For most applications, it is widely recognised that encoders provide the best solution for motion feedback. Whilst there are a few different types of encoder available on the market, optical encoders generally deliver the highest accuracy and resolution. However, because they are optical, they can be subjected to various forms of contamination and can suffer from shock and vibration conditions. For such harsh conditions they are not considered as suitable as either magnetic or inductive encoders.
There are two types of optical encoders, the incremental and the absolute. Both are available in either linear or rotary form.
Motion Control Products offer a range of optical encoders (both incremental and absolute encoders) that provide position information for a rotating shaft by producing a continuous series of pulses. Our encoders can be supplied with a concise range of options from through hole to shaft encoders, in a range of diameters and options.

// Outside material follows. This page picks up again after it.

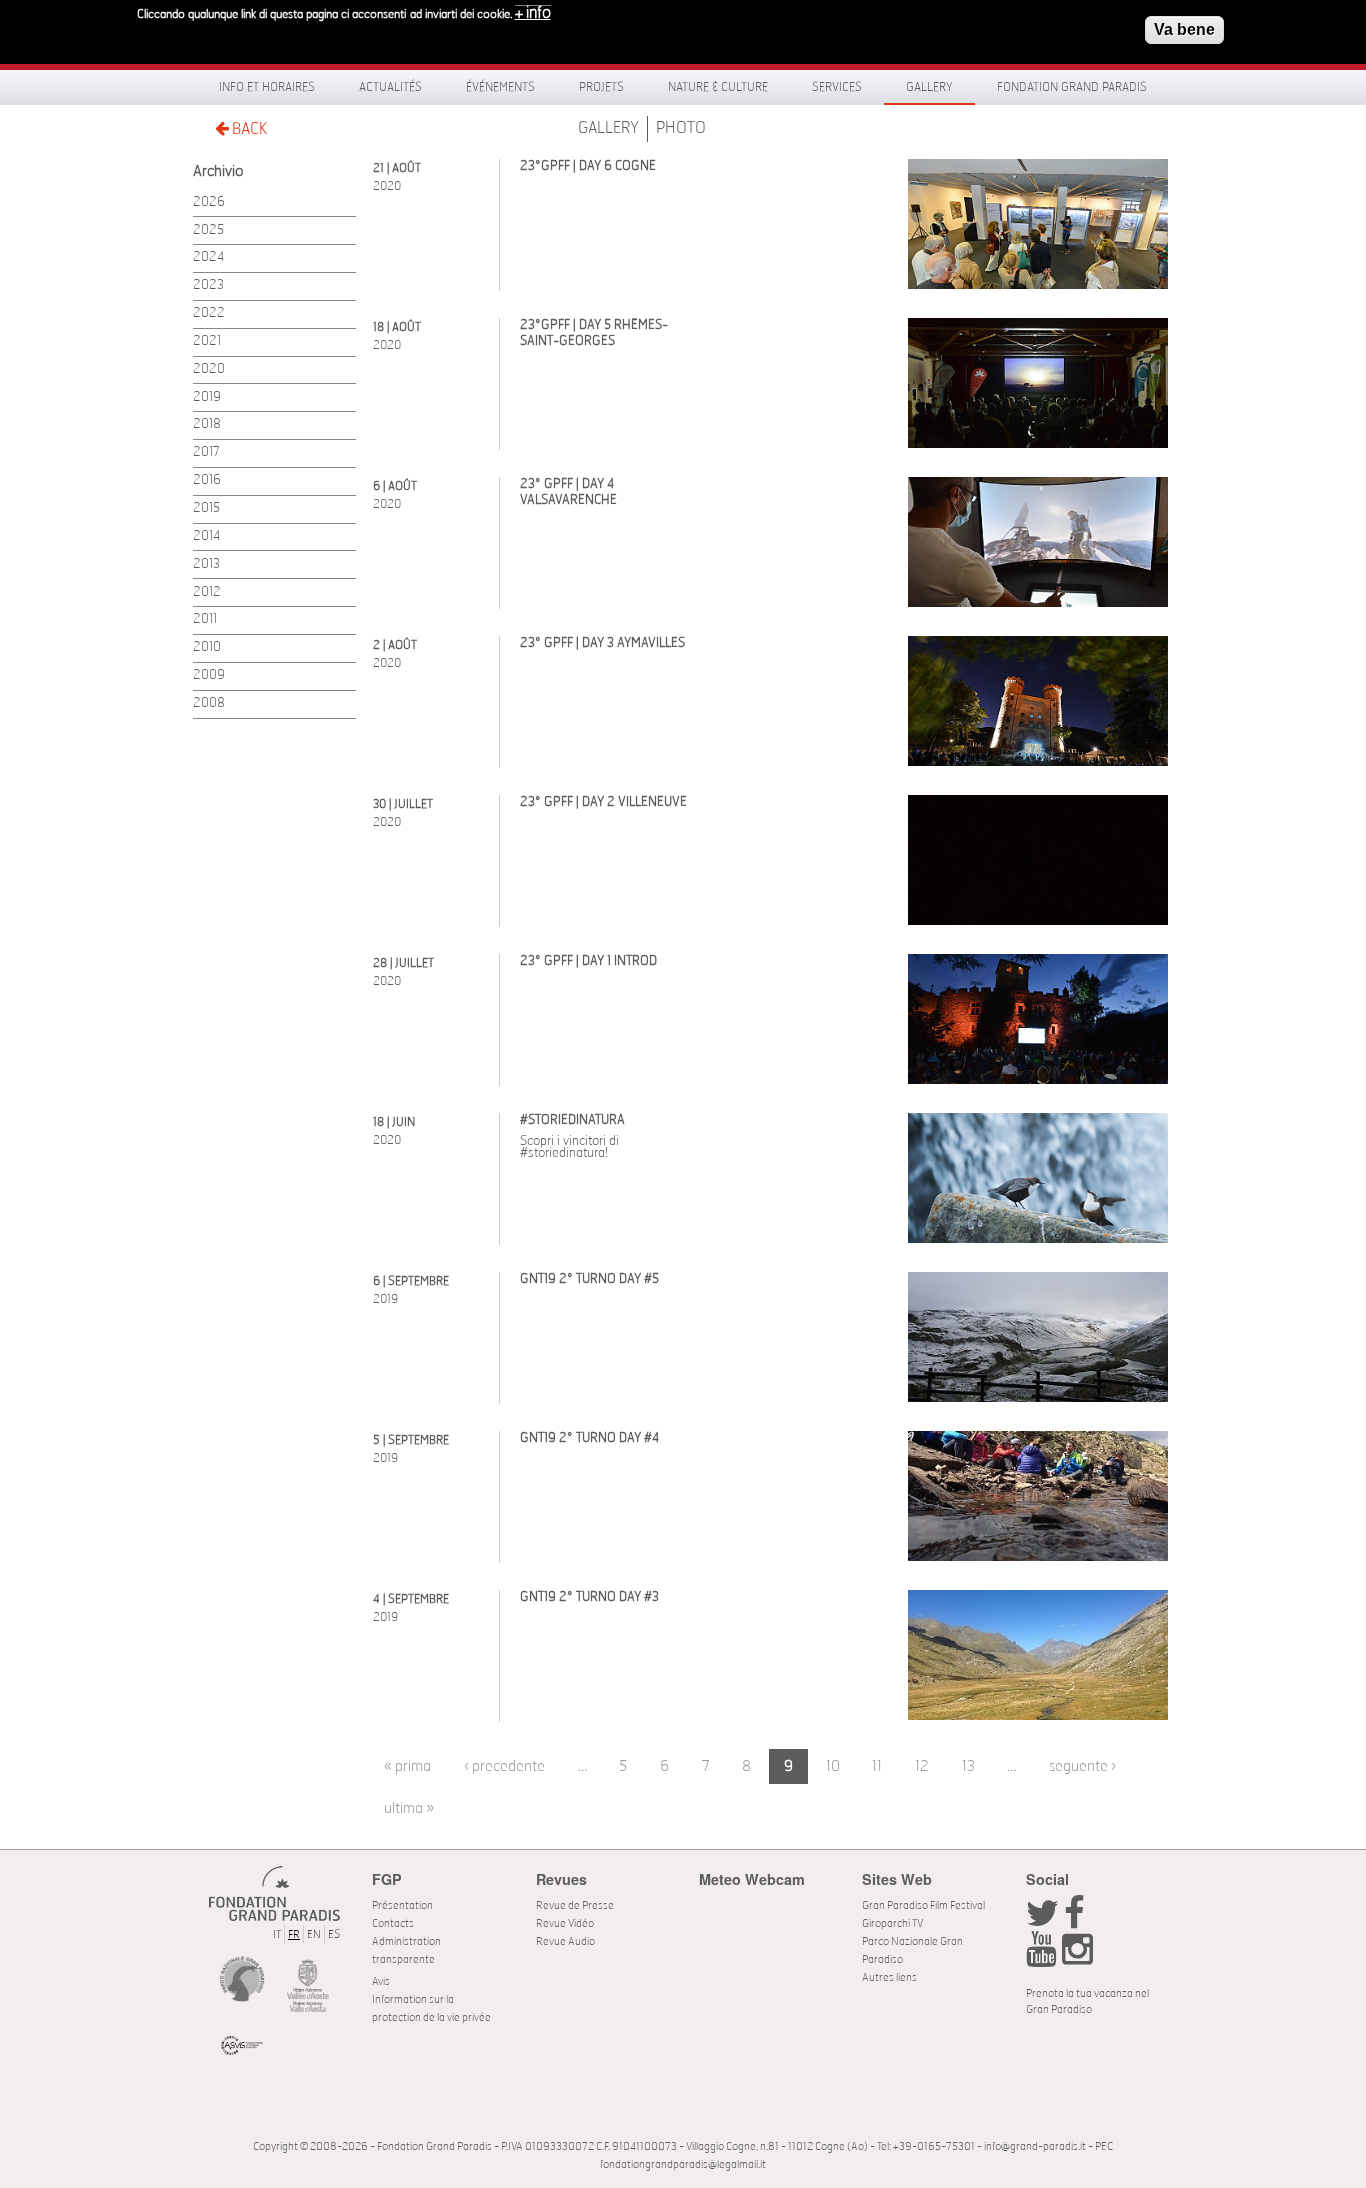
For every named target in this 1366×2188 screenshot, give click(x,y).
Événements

The range includes the encoder modules kits with outside diameters from 20mm, 28mm to 40mm, the encoders with a range of bore holes and complete hollow shaft, and the shaft encoders from 35mm up 50mm in diameter with a host of resolutions and electrical specifications.

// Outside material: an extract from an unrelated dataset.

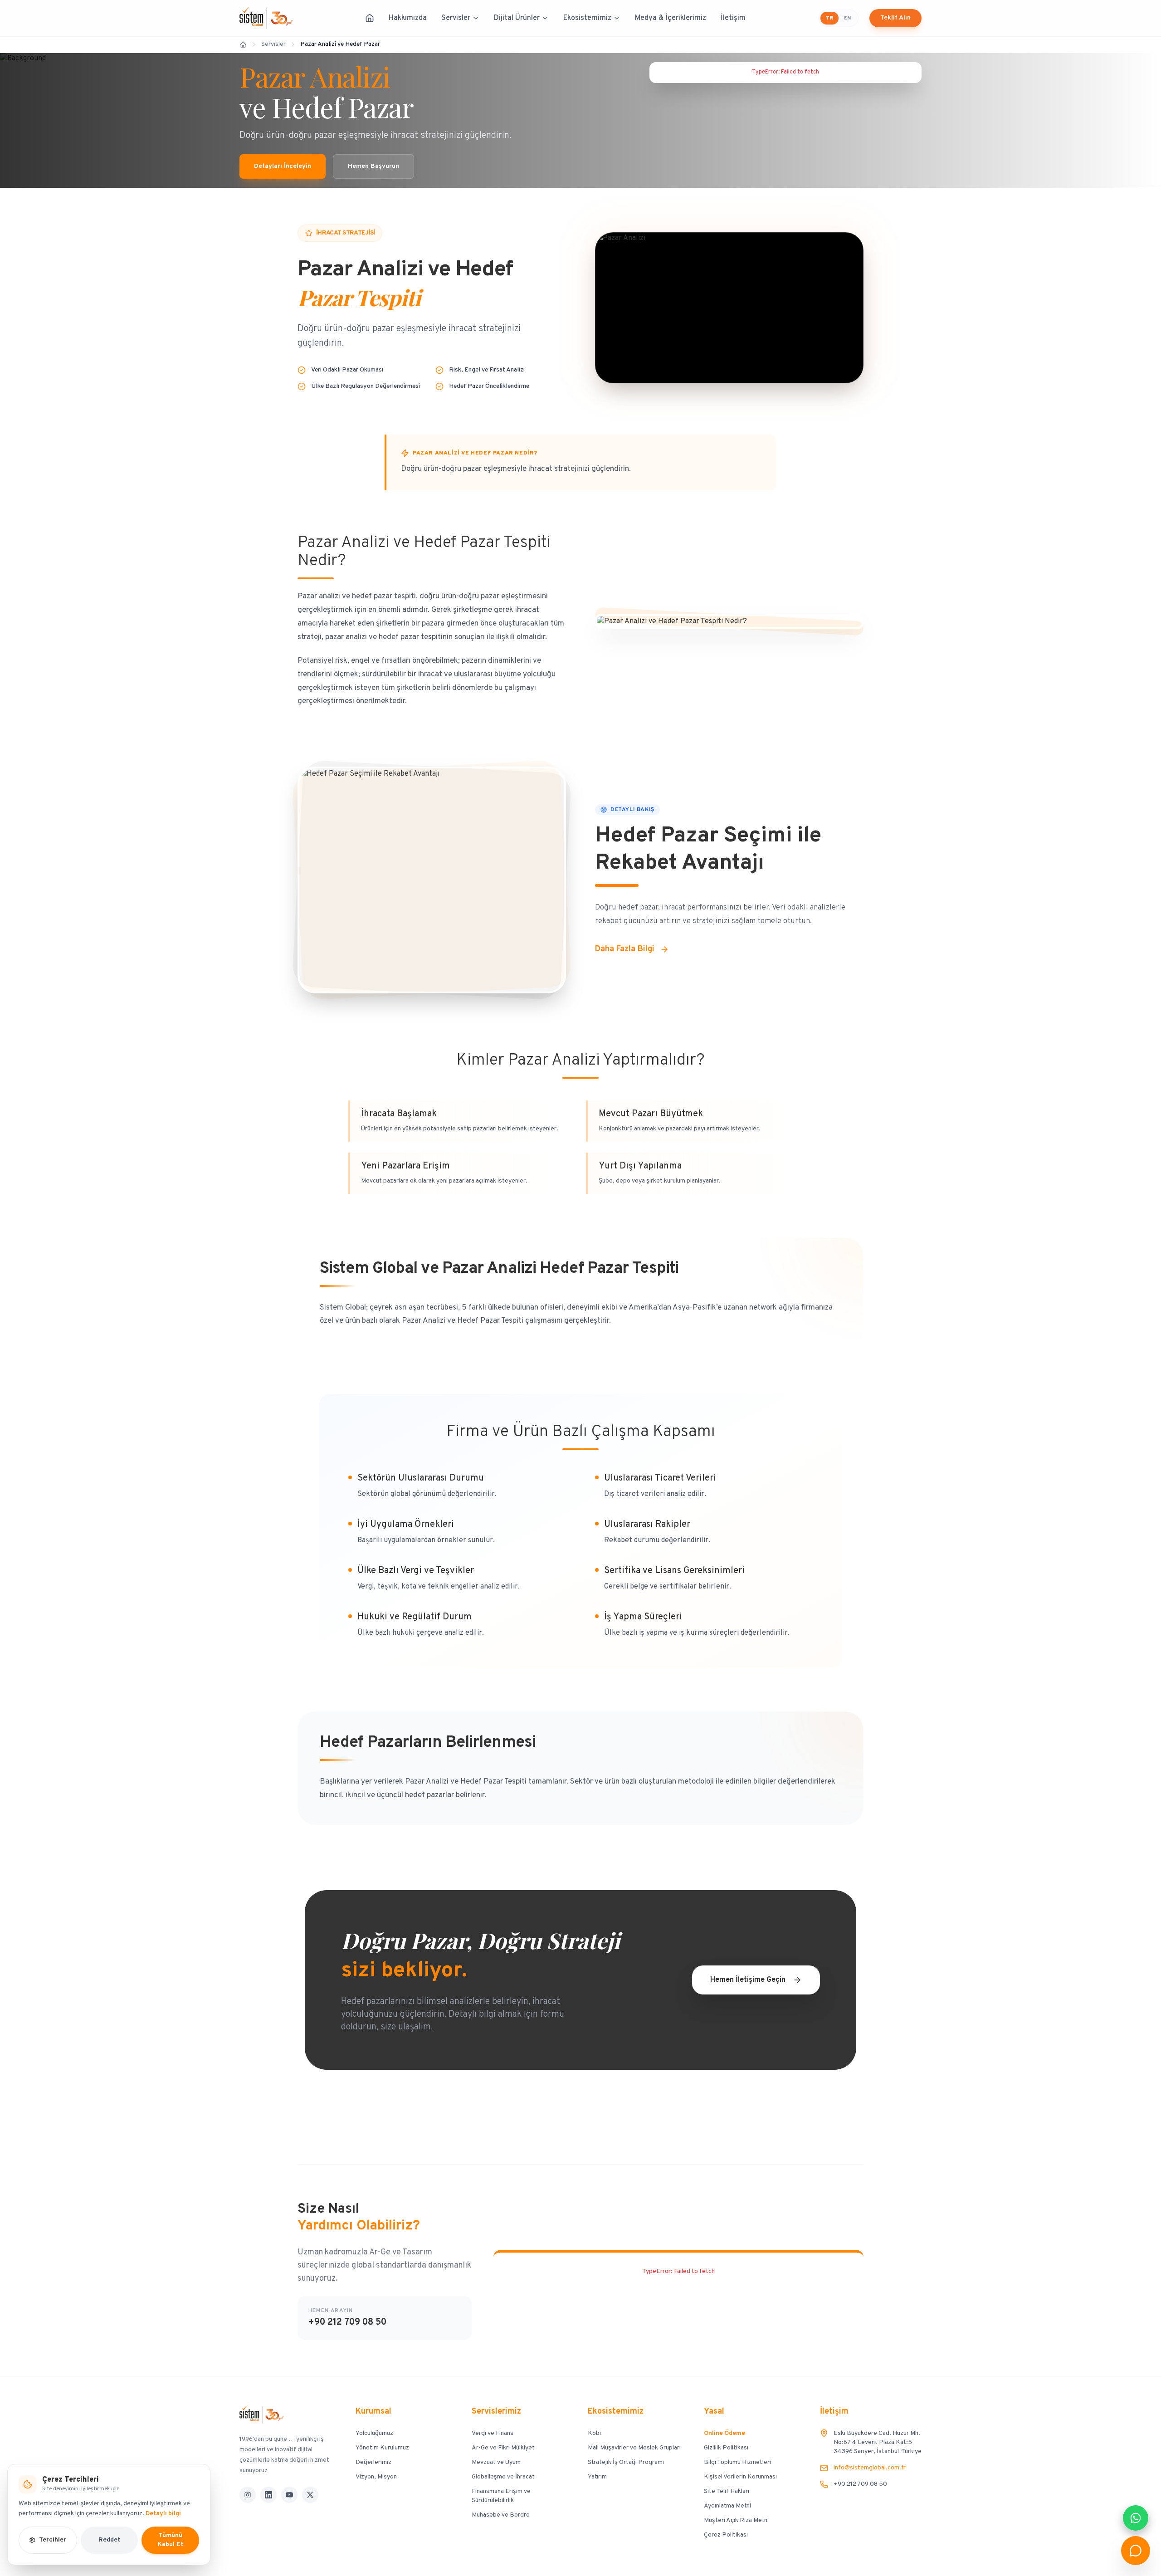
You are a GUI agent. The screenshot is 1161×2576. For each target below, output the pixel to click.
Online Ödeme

Incremental Encoder Features
Incremental Encoders generate electrical signals by means of a rotating disk that passes between a light source and photo detectors. This type of encoder has two output signals, (or channels), most commonly referred to as channels A and B. The two channels, A and B, are commonly 90 electrical degrees out of phase and the electronic components determine the direction through recognition of the phase relationship between the two channels. The position of an incremental encoder is done by adding up all the pulses by a counter. One drawback of the incremental encoder is the count loss which occurs during power loss. When restarting, the equipment must be referenced to a home position to reinitialize the counter. Incremental encoders often provide a third output that pulses once per revolution of the disk. This is typically called the Index, or Z-channel, and is commonly used for homing/reference moves.
Absolute Encoder Features
An absolute encoder contains components also found in incremental encoders. They implement a photo-detector and LED light source but instead of a disk with evenly spaced lines on a disc, an absolute encoder uses a disk with concentric circle patterns. Absolute encoders have a unique value (voltage, binary count, etc.) for each mechanical position. When an absolute encoder is powered on, the position is known. Absolute encoders most commonly provide digital data in a parallel or serial format to the motion controller which is used to determine position/velocity information. Since they provide absolute position information when powered on, they eliminate the need for a homing/reference move in a motion system.